■ WHAT IS BEING ASKED: Quote the rows below word for word, from the line containing "has height=826, width=1456." through the line containing "click(x=1100, y=202)", with both lines included. Leave the pictures out of your answer.

■ STORED RECORDS:

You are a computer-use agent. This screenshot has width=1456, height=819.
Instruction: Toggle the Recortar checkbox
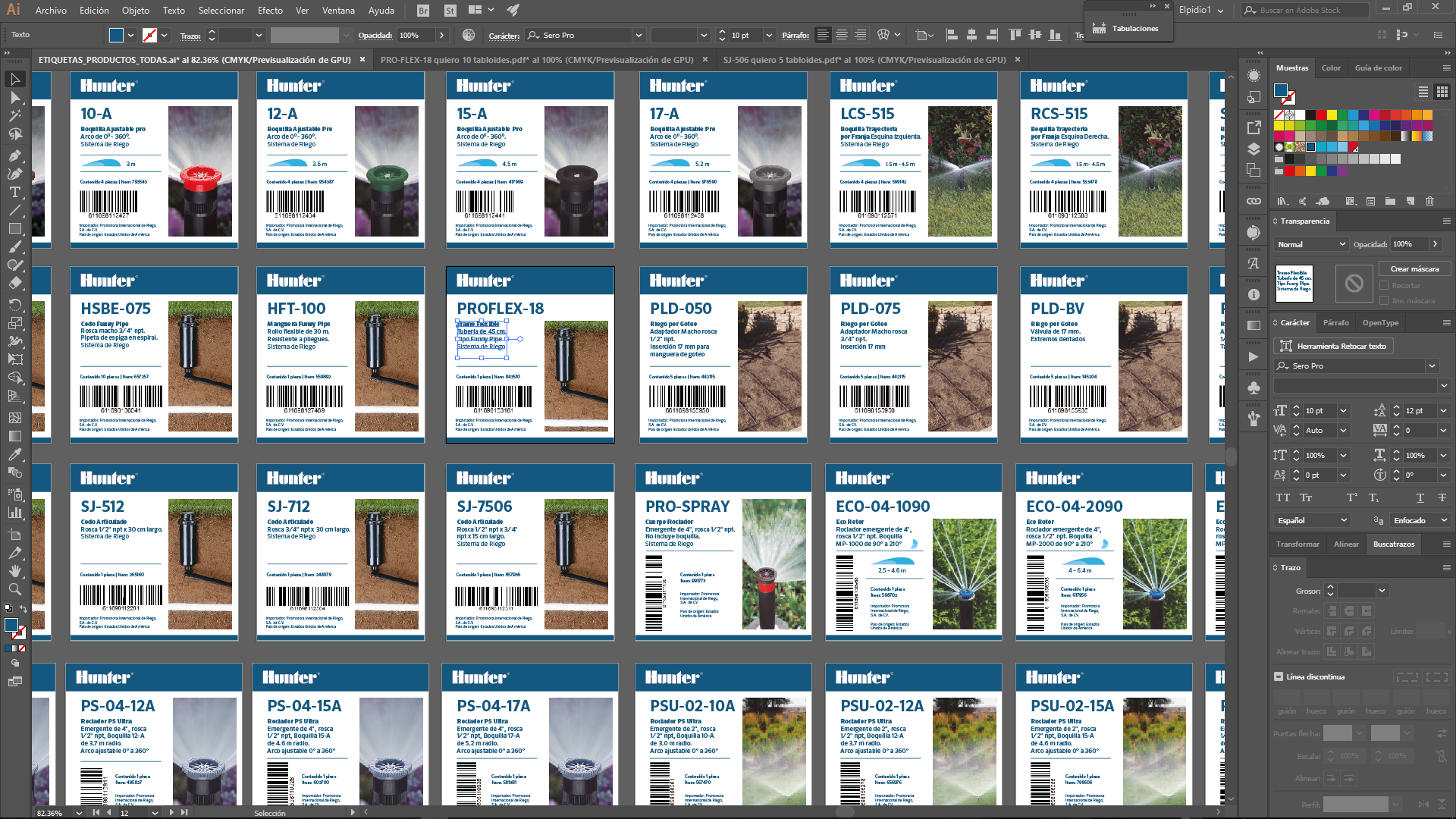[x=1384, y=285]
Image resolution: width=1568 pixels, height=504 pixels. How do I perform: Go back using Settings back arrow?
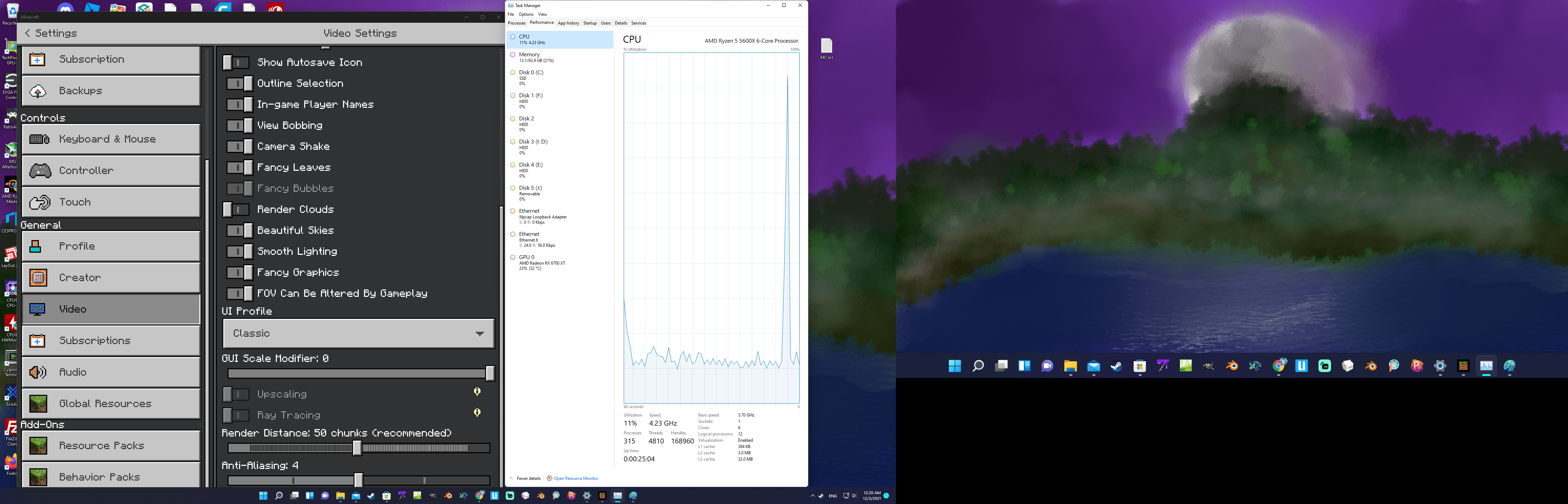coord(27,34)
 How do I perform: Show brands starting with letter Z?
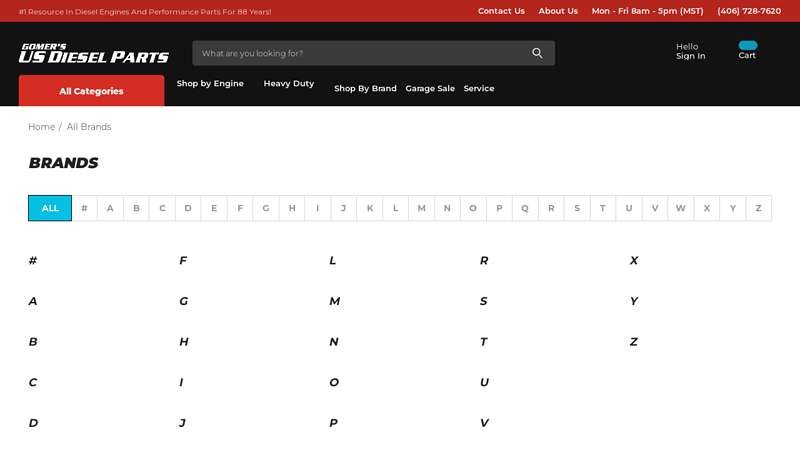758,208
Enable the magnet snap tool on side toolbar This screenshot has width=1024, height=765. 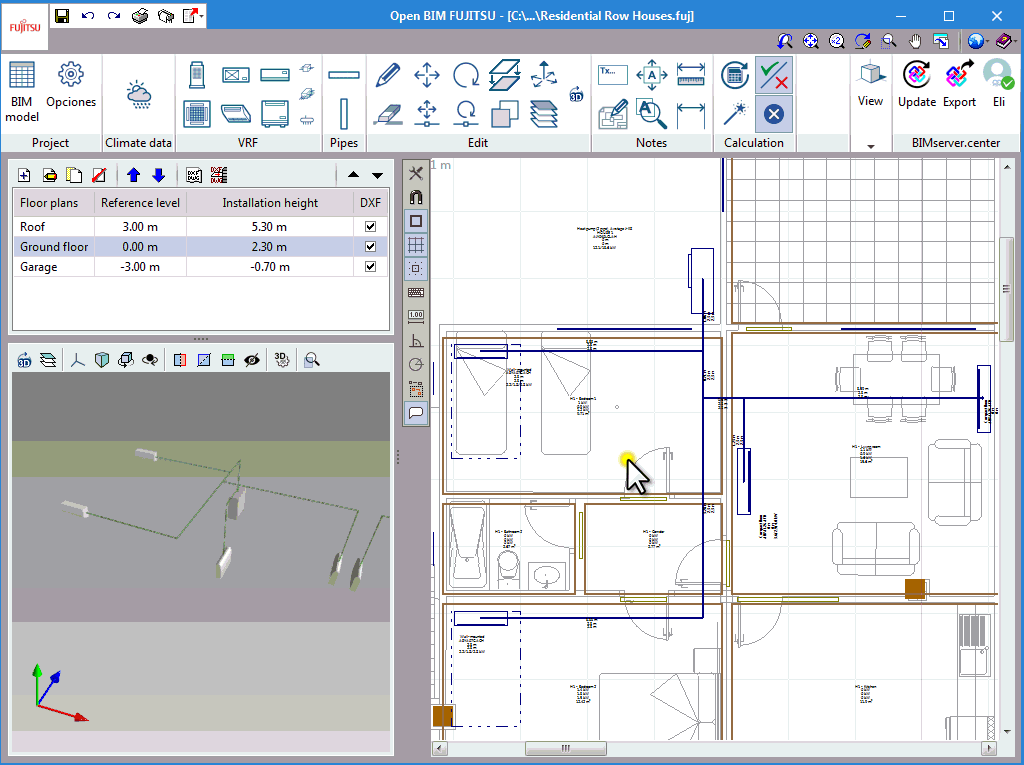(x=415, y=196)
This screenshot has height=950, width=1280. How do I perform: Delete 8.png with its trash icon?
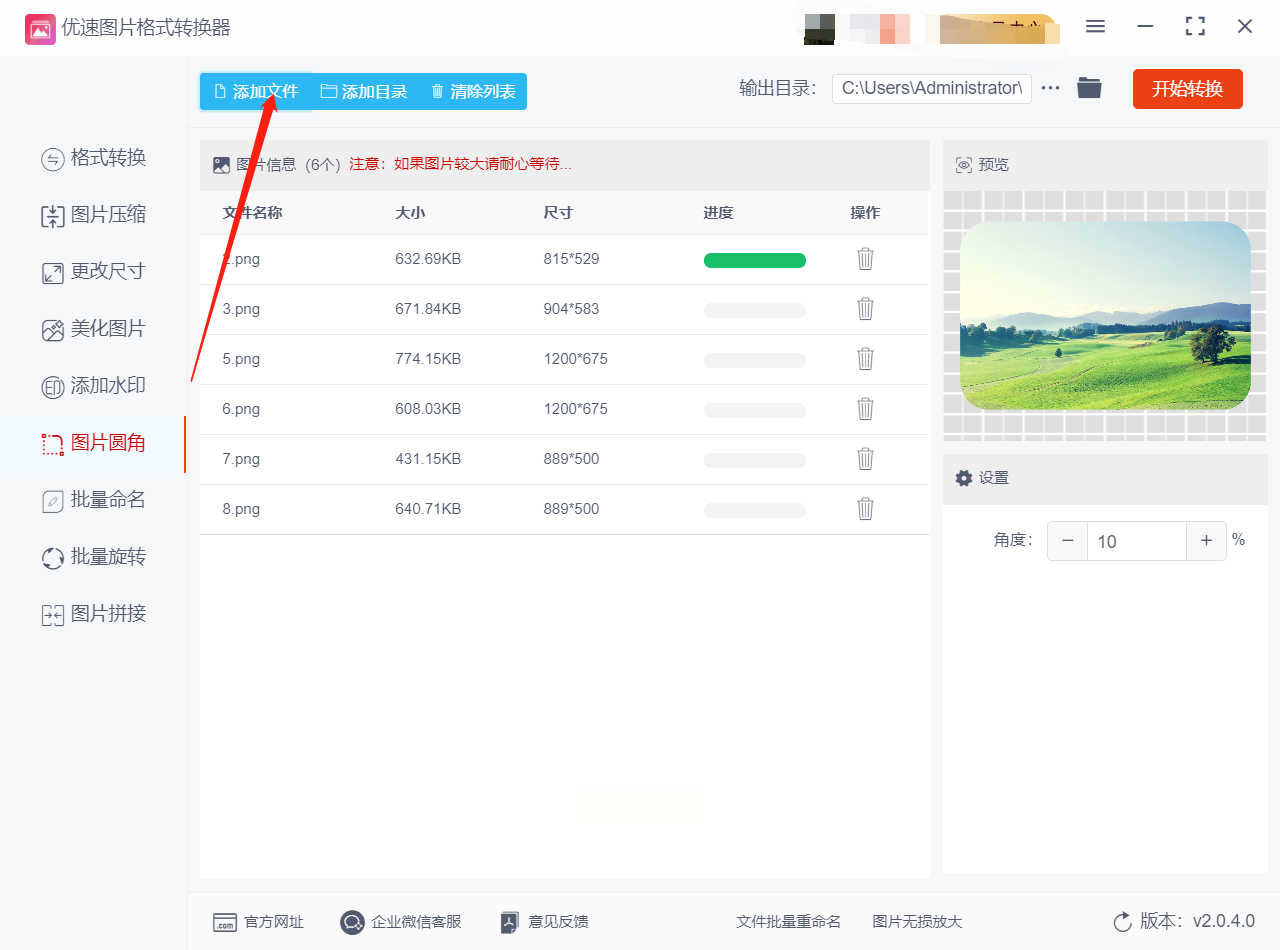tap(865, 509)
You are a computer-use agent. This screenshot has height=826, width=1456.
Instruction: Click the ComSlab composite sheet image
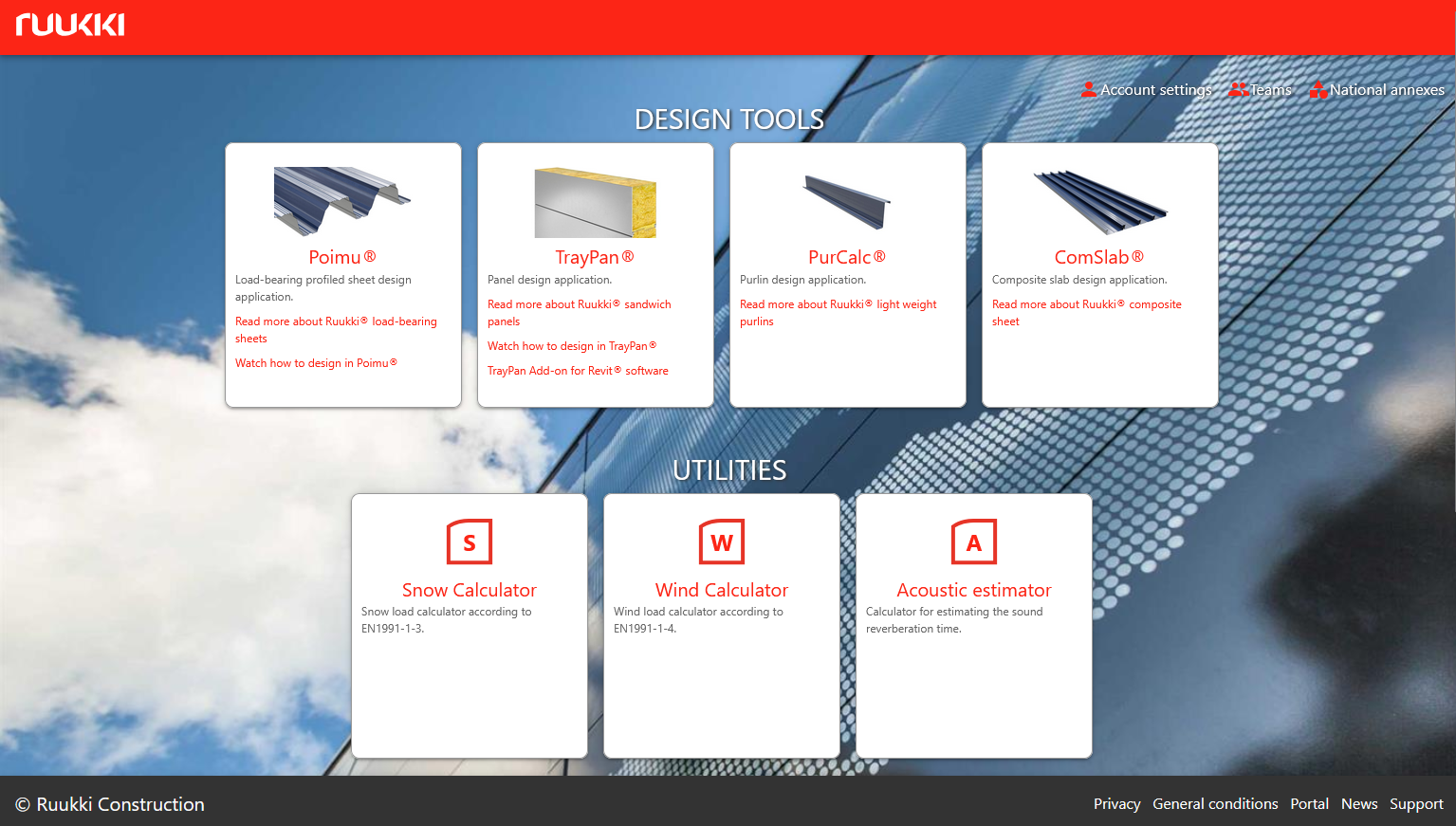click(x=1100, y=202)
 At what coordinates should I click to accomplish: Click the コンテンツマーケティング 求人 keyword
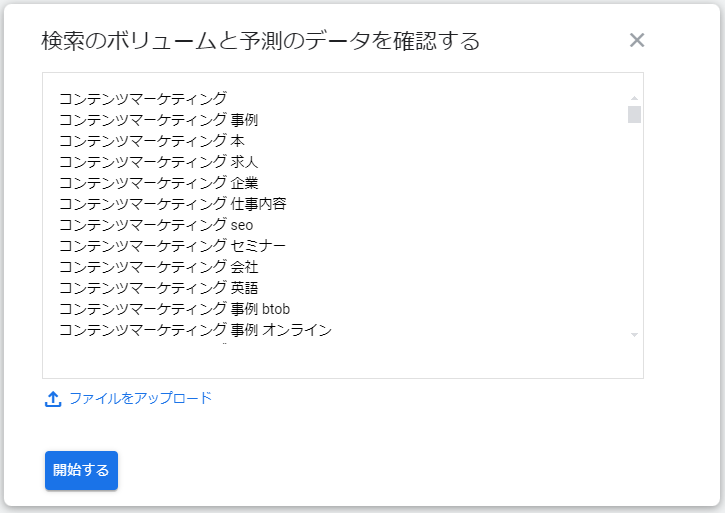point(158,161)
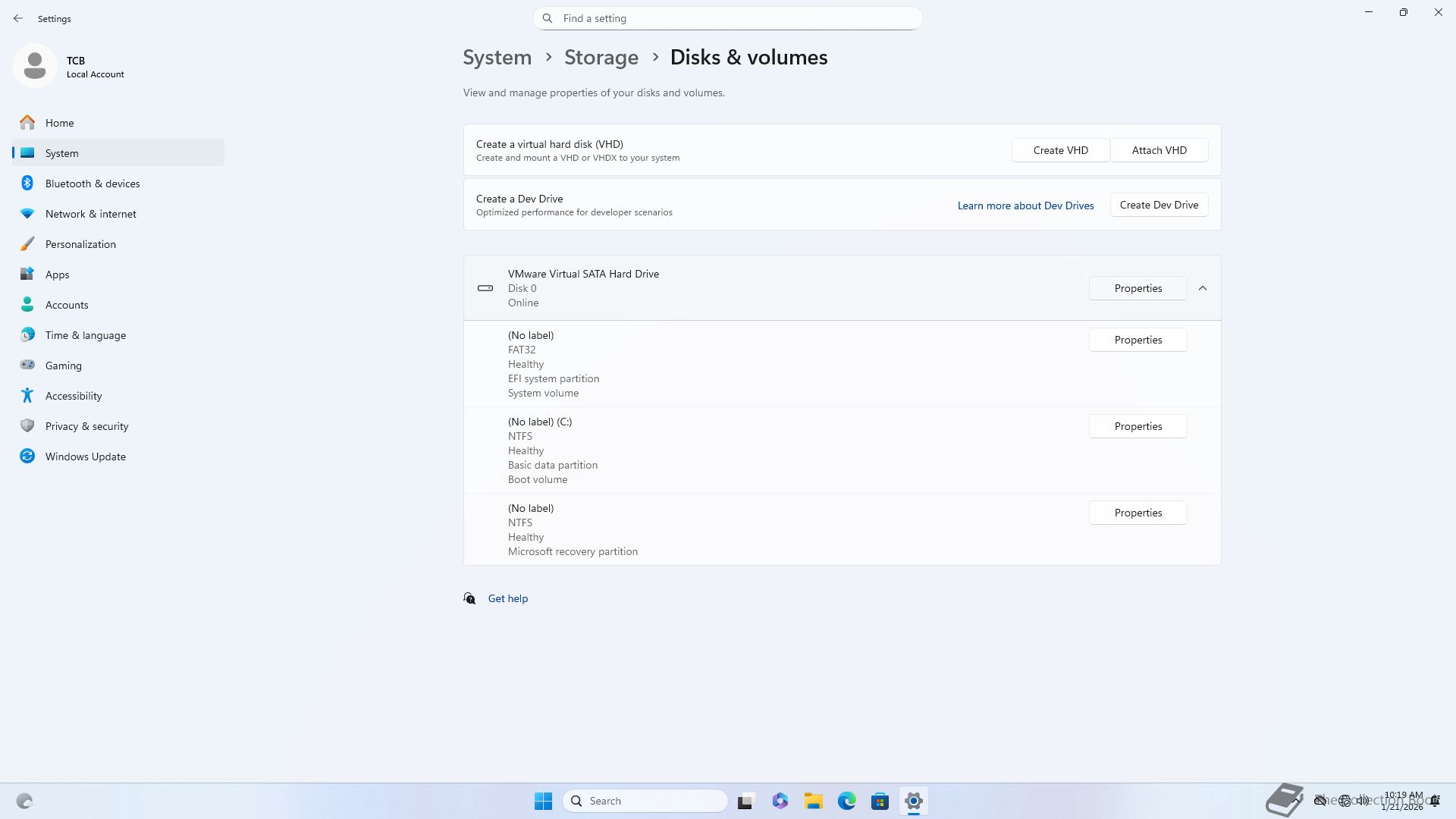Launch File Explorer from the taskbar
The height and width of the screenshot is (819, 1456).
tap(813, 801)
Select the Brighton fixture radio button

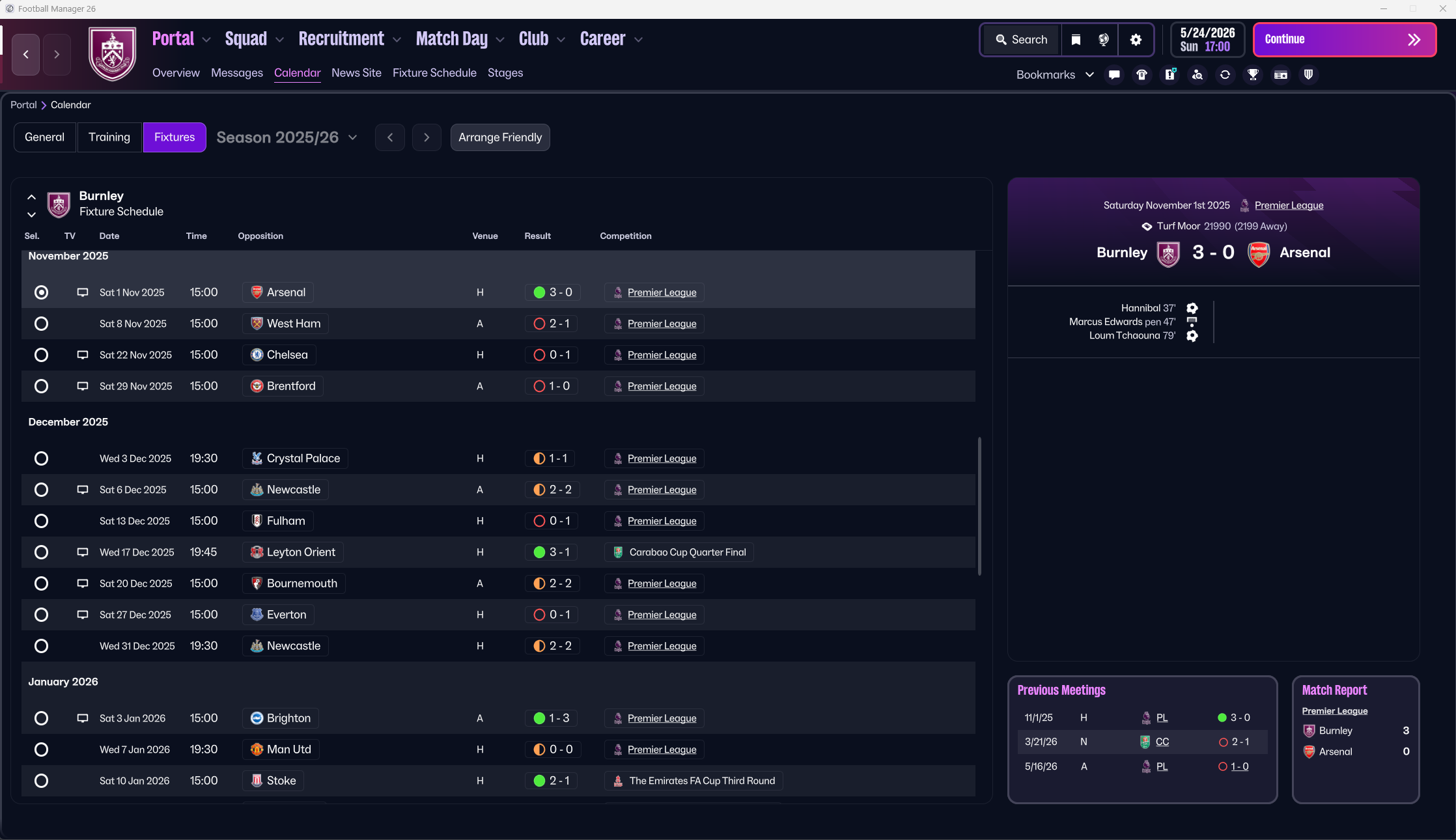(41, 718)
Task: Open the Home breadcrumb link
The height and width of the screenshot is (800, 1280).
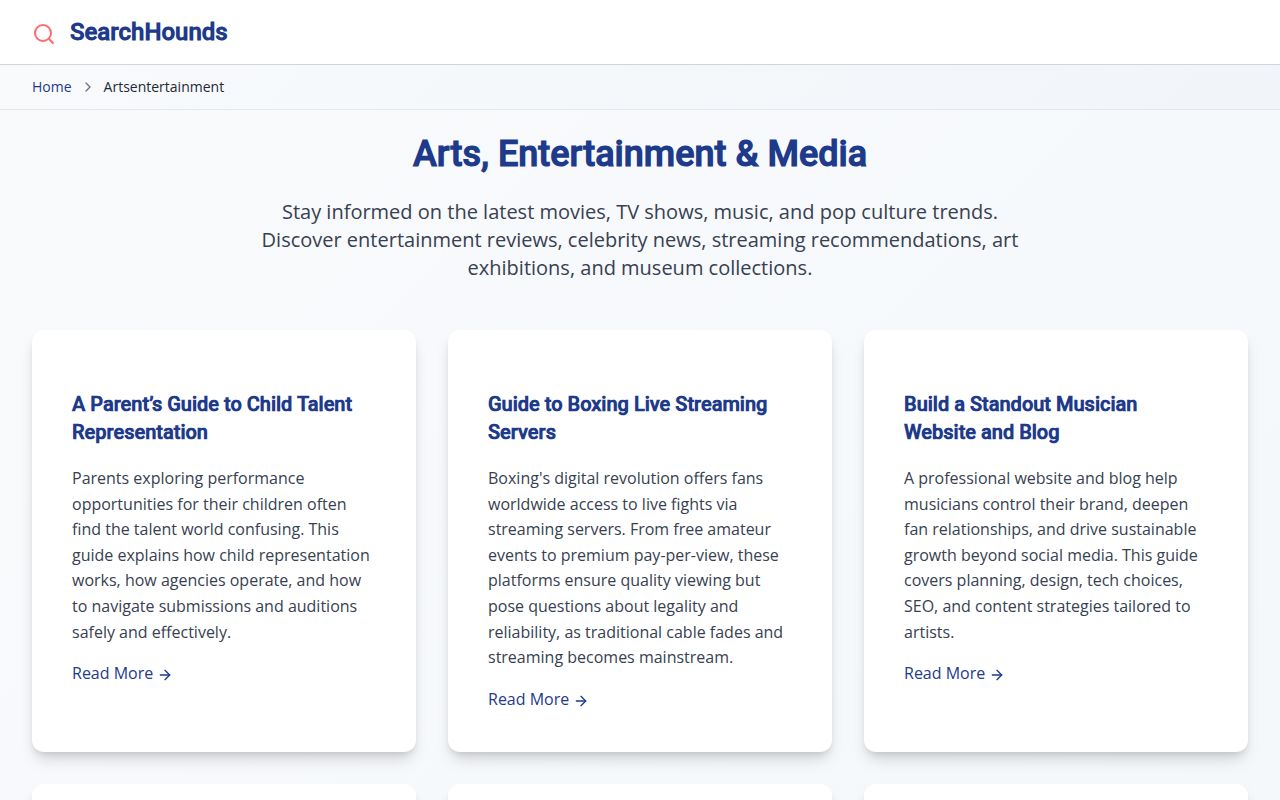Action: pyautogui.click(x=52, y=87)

■ ANSWER TO THE EXERCISE:
You are a computer-use agent. This screenshot has height=826, width=1456.
Instruction: Click the ComSlab composite sheet image
click(x=1100, y=202)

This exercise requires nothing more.